• [What this task involves] Your answer should consist of every line in the records that holds "height".

• [Records to use]
· · · · ·

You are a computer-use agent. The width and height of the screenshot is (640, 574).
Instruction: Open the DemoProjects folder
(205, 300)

· · · · ·

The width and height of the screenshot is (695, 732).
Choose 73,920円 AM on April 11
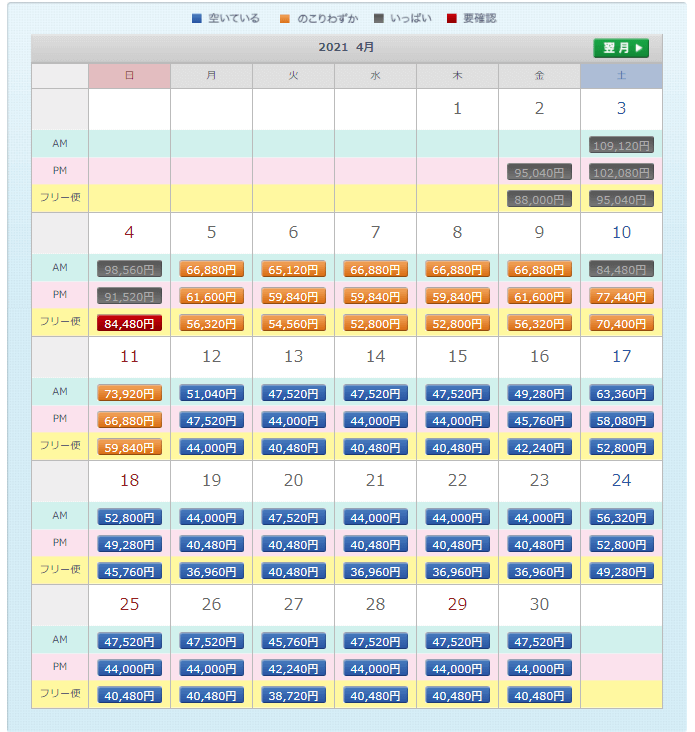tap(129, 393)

· · · · ·

• [Problem solution]
You are a computer-use agent. The width and height of the screenshot is (640, 574).
The width and height of the screenshot is (695, 732).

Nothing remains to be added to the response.